Start of Available data

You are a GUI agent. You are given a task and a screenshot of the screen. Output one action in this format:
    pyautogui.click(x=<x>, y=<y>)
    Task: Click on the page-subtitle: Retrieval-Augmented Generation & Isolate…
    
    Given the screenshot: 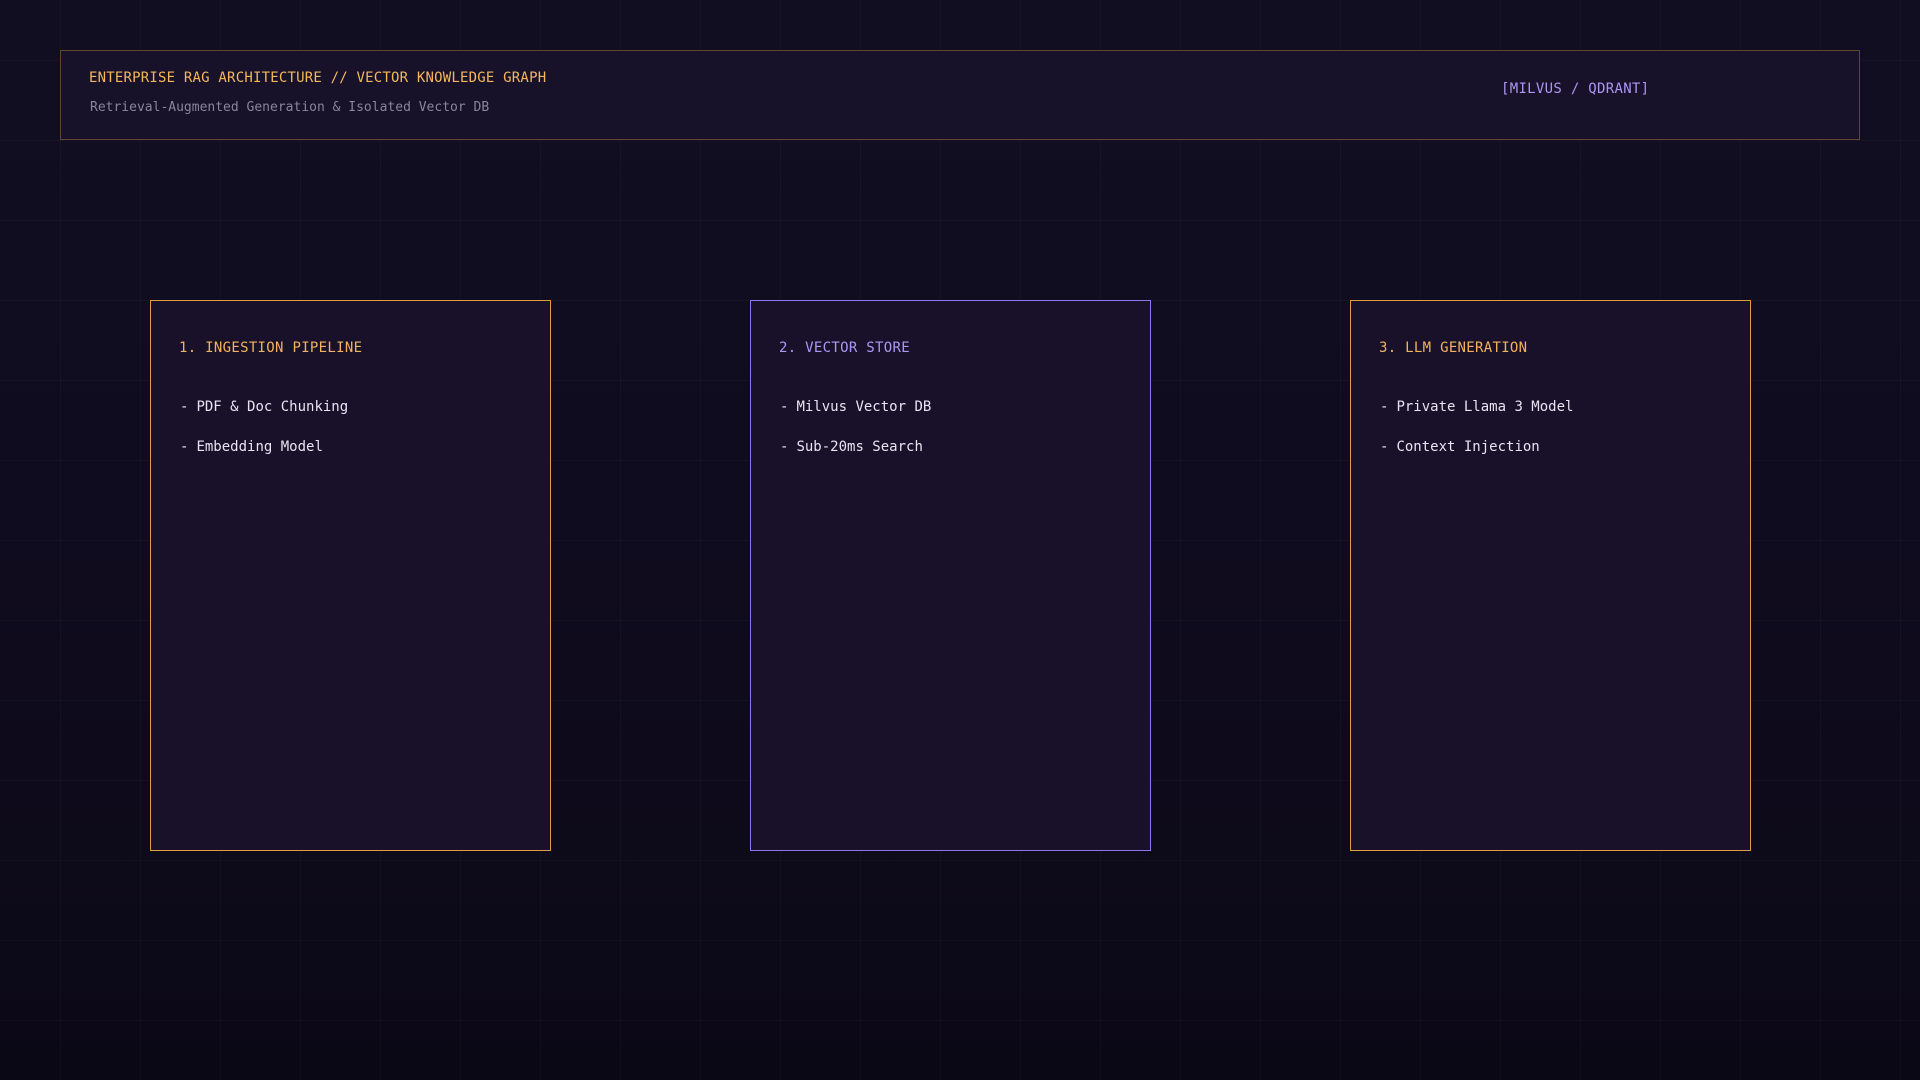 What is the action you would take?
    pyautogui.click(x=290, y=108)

End of Available data

## Exercise prompt
Copy the lines verbatim, starting at the beginning of the entries and ending with the line that contains "Task: Click on".

## Output of the task
You are a GUI agent. You are given a task and a screenshot of the screen. Output one action in this format:
    pyautogui.click(x=<x>, y=<y>)
    Task: Click on the page-subtitle: Retrieval-Augmented Generation & Isolate…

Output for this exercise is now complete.